◆ **Questions**
- 1) Answer these from the film review, one line each:
(a) Which novel's adaptation does the film review say Cuarón made before this film?
(b) Who plays Aunt Marge?
(c) Where does the purple Knight bus take Harry?
- 2) Which movies does the film review name by title? List every one.
- 3) Extend the film review from its last sentence, keeping its voice and subject.

◆ **Page extract**
Cuarón has explored this territory before in his adaptation of Frances Hodgson Burnett's old-fashioned tale A Little Princess, a small jewel of a movie about a poor little rich girl whose storytelling gifts transform her pricey boarding school from an arid emotional wasteland into a warm oasis of the imagination. Despite loud championing by the critics and a re-release by Warner Bros., the public turned its back on this exquisite picture. They're unlikely to do the same with Harry Potter and the Prisoner of Azkaban, and not only because it's a juggernaut going in. The movie is a marvel of special effects seamlessly hitched to a powerful coming-of-age story. Part of the secret of Rowling's success is her ability to tap into the mind of the modern adolescent, a terrain mined by Cuarón in Y Tu Mamá También. To judge by minor sartorial upgrades (Hermione has dumped the plaid uniform for cool jeans, and even Ron Weasley looks a little less as if he just rolled out of a sleeping bag) and a whiff of romance in the air, Harry, played once again by the cute but wanly inexpressive Daniel Radcliffe, and his pals are growing up, though not enough to jettison the prankish vitality that makes the Potter novels such a gas for kids of all ages.

Cuarón clearly enjoys his special effects. In the priceless opening scenes, Harry misuses his powers to inflate his hated Aunt Marge (Pam Ferris) and send her floating off, a furious balloon popping buttons, into the ether. Fleeing from his awful relatives, he's picked up by a purple Knight bus, a triple-decker conveyance complete with a scrofulous bus conductor and a shrunken head gabbing unstoppably in a Caribbean accent, and rushed through the quiet Muggle streets to the Leaky Cauldron inn.

◆ **Data under study**
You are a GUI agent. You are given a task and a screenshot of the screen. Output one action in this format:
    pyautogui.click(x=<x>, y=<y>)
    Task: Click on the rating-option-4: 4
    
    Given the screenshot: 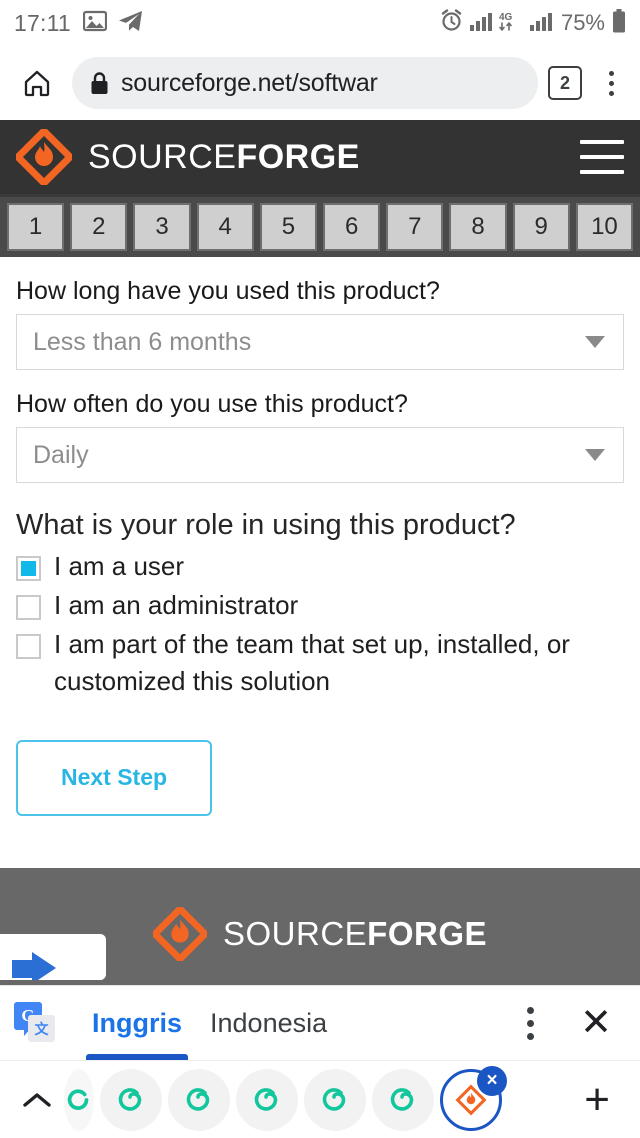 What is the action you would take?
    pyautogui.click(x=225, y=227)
...
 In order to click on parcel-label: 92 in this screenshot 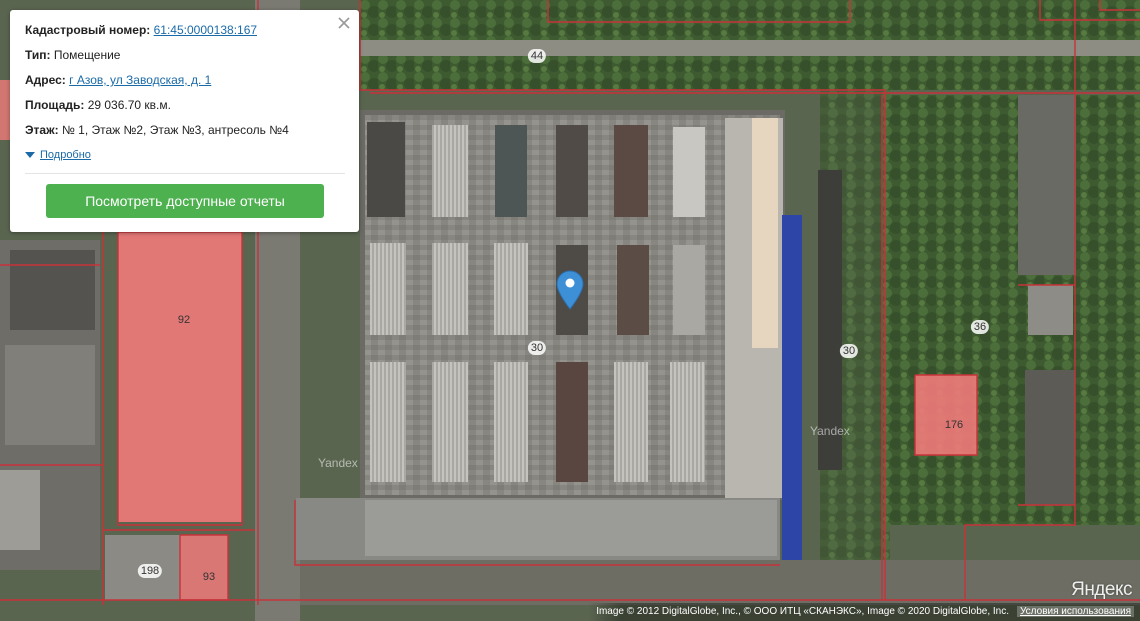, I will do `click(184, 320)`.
--
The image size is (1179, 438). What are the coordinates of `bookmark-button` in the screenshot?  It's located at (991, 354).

◆ **Answer set**
- 1)
(a) Frances Hodgson Burnett's A Little Princess
(b) Pam Ferris
(c) The Leaky Cauldron inn

- 2)
A Little Princess
Harry Potter and the Prisoner of Azkaban
Y Tu Mamá También

- 3)
And so to Hogwarts, a haven not only for trainee wizards but for every child in the world who finds school an infinitely more inviting place to live than home. With its grumpy talking paintings and its ghosts flitting merrily through the halls, Hogwarts is not just an eccentrically jolly magic castle but a safe house, patrolled by the usual severe but for the most part kindly teaching staff. Michael Gambon, uncharacteristically benign in his knotted beard, replaces the late Richard Harris as headmaster Dumbledore, and several new characters complete the picture: David Thewlis as Professor Lupin, a tweedy professor of the Dark Arts, and an entertainingly hammy Emma Thompson as a hippie-spinsterish prof of Divination who sees big trouble in Harry's future. In fact, the future has already arrived, in the person of Sirius Black, an escaped prisoner convicted of collaborating with the dastardly Lord Voldemort (valiantly dispatched by Harry in a previous installment) in the deaths of Harry's parents. Black has escaped from the fearsome prison of Azkaban and is headed for Hogwarts, which for Harry's protection is now being guarded by the dreaded Dementors, fluttering batlike creatures who suck the souls from their victims. They appear to be particularly interested in Harry's, which is about to embark on its own long, dark night as he tries to discover who betrayed his parents, and why.